*What the task requires*. Can you give the material below as a numbered list, from the line with "The width and" up to and including the line with "Looking at the", with blank lines left out?

*Provided material*.
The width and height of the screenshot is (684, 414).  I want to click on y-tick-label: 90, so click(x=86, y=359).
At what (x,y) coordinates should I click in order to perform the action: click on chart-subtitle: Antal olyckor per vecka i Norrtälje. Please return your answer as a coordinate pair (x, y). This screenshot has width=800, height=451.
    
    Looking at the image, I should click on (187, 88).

---

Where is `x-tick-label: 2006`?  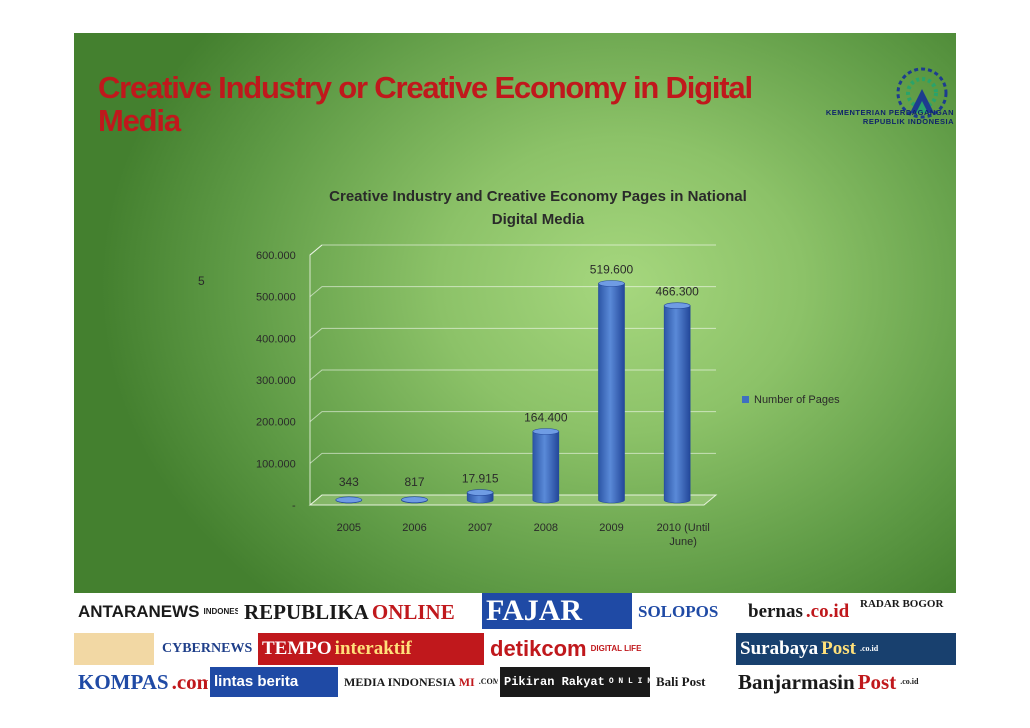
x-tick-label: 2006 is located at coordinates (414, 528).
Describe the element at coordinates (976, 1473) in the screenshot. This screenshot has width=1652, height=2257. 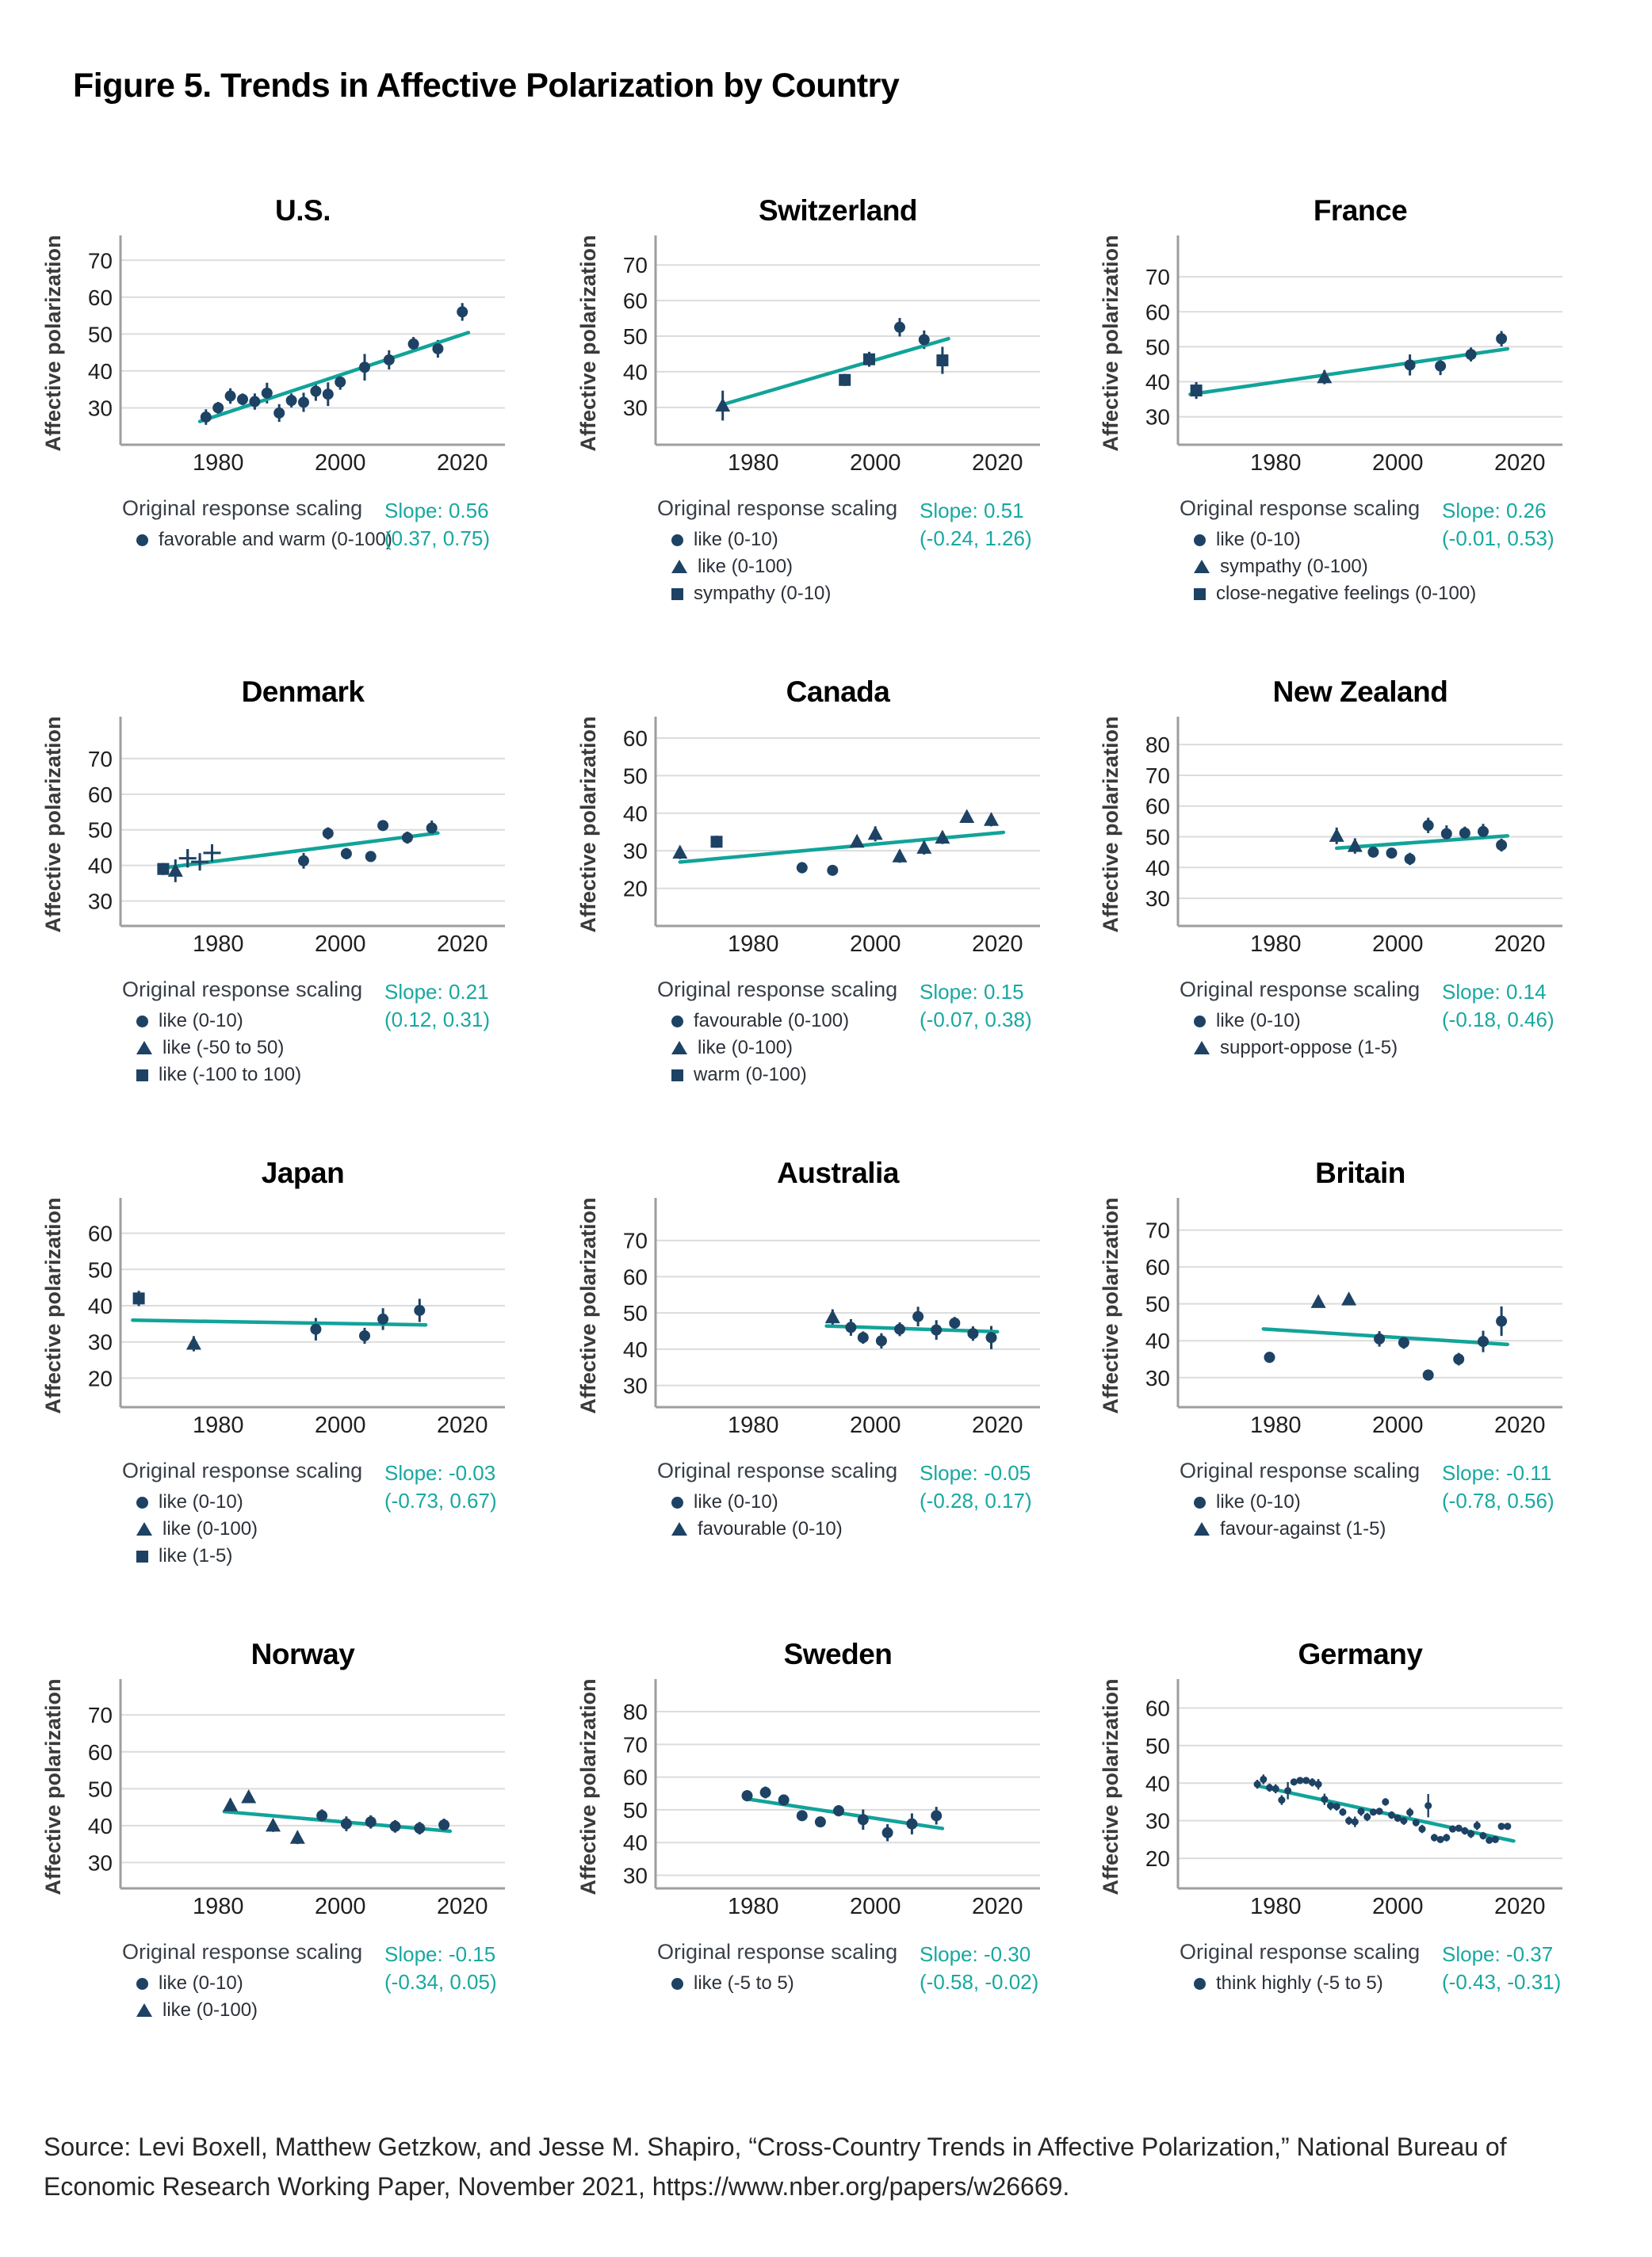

*Solved problem*.
1. The width and height of the screenshot is (684, 414).  I want to click on y-tick-label: 90, so click(x=86, y=359).
2. At what (x,y) coordinates should I click in order to perform the action: click on chart-subtitle: Antal olyckor per vecka i Norrtälje. Please return your answer as a coordinate pair (x, y). This screenshot has width=800, height=451.
3.     Looking at the image, I should click on (187, 88).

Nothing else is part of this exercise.